“It’s nice to see a little girl that loves dolls,” she said. “Not many of them do, nowadays.”
She smiled at Caroline, and Caroline, looking up at her, smiled back. It didn’t matter whether she were Jacqueline or Caroline—she knew that she was going to like Aunt Eunice.
CHAPTER VII
LIKE A DREAM
Smoothly and softly the limousine glided out from among the brick buildings of Baring Junction—not a great many of them!—and along a country road which was edged sometimes with a rail fence, and sometimes with a stone wall, but always with a green wayside growth of blackberry and elderbush, alder, and in the low places, young shoots of willow.
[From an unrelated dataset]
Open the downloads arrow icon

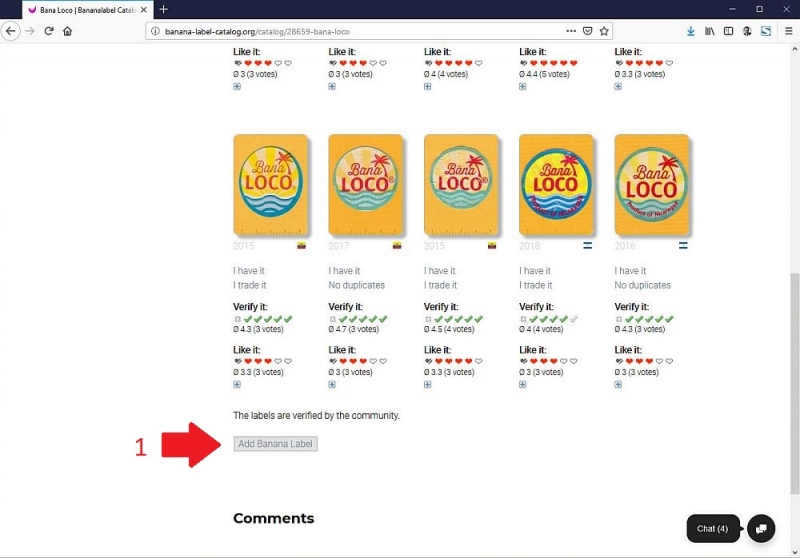click(690, 31)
Pastures slipped by the windows of the car, and farm-yards, and meadows. Once they drove slowly over a wooden bridge, with a roof and sides that made a tunnel where their wheels echoed in a rumbling, hollow fashion; and Caroline wondered if Mildred were afraid.
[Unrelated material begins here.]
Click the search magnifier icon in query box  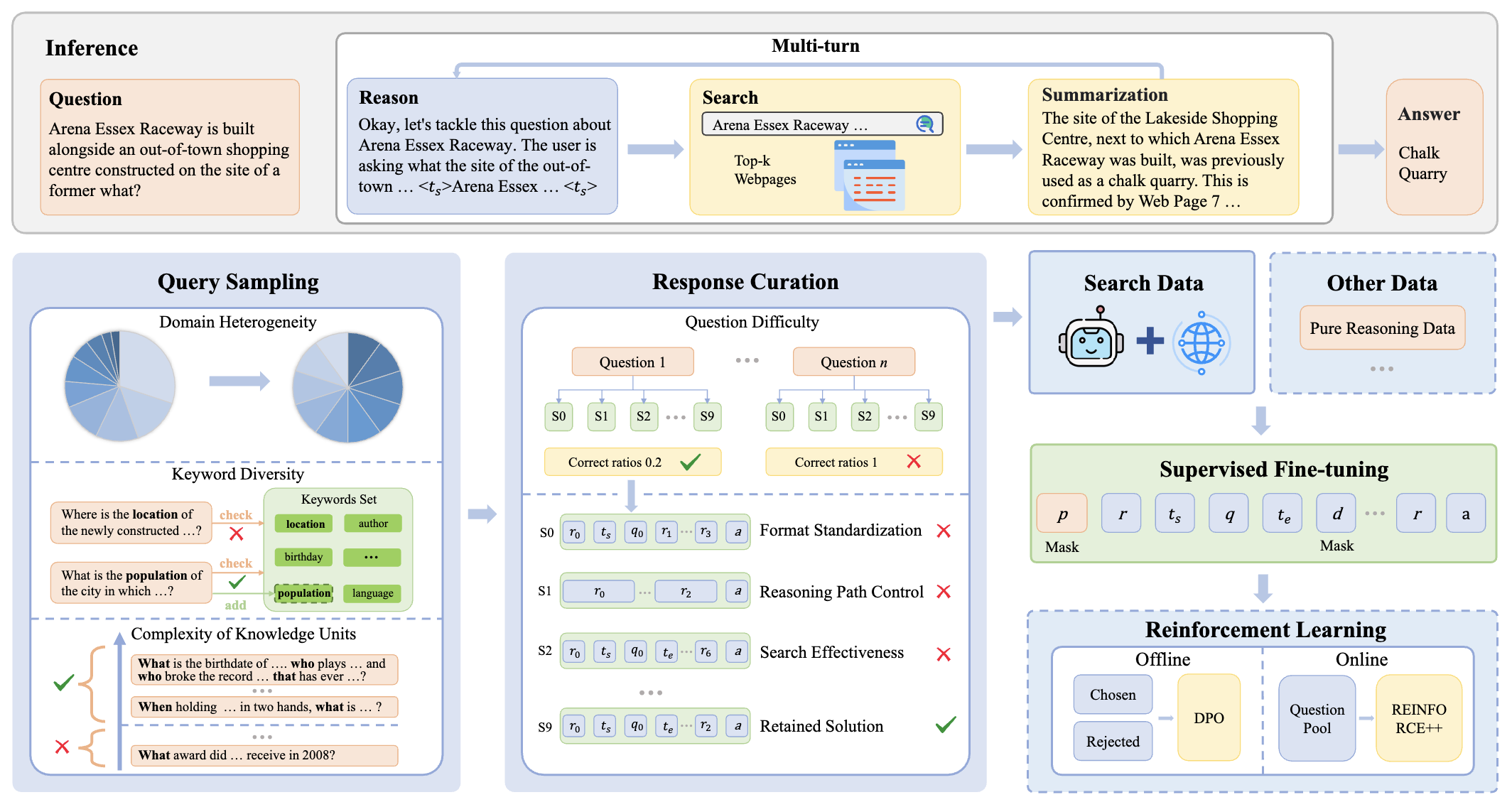pos(924,124)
Then they came to a wide street, with green lawns between the sidewalk and the road, and elms that almost met above them. The street was bordered with big comfortable houses, white or cream or red, which were set well apart in lawns and gardens, unlike the cramped suburban houses to which Caroline was accustomed.
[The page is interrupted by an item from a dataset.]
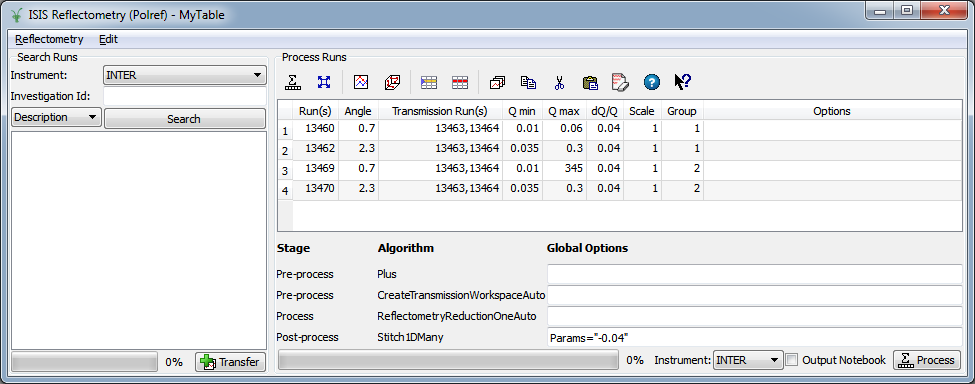This screenshot has height=384, width=975.
Task: Click the Process sigma toolbar icon
Action: pos(292,82)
“This is Longmeadow Street, dear,” explained Aunt Eunice. “That brick house with the horse-chestnut trees before it, is the John Gildersleeve place, where your father was born, and his father before him. And here’s the William Gildersleeve place—our place—and we’ve got home.”
A smooth white driveway carried them behind a tall hedge of box. The color and fragrance of an old-fashioned garden were on the left hand, and on the right a plushy green lawn, and a white house, very square and big and substantial, with windows set with many panes of glass.
“It’s such an e-normous house,” thought Caroline, in a panic.
Would there be a butler? In the motion pictures to which Cousin Delia had sometimes taken Caroline, there were often butlers, and they were always very proud and fat. And would she find a lot of knives and forks at her place at table and not know which one to use first? And would she be found out at once and sent away in disgrace? She hoped not—at least not until to-morrow! She couldn’t stand it to meet any more new people today, now that she had found Aunt Eunice so kind.
They went from the porch through a wide doorway with a paneled door and a big brass knocker, into a long hall with a curving staircase. The dark floor was as shiny as glass, and the white paint of the woodwork was as dazzling as snow. The furniture was of dark wood, with red winey gleams beneath its polished surface.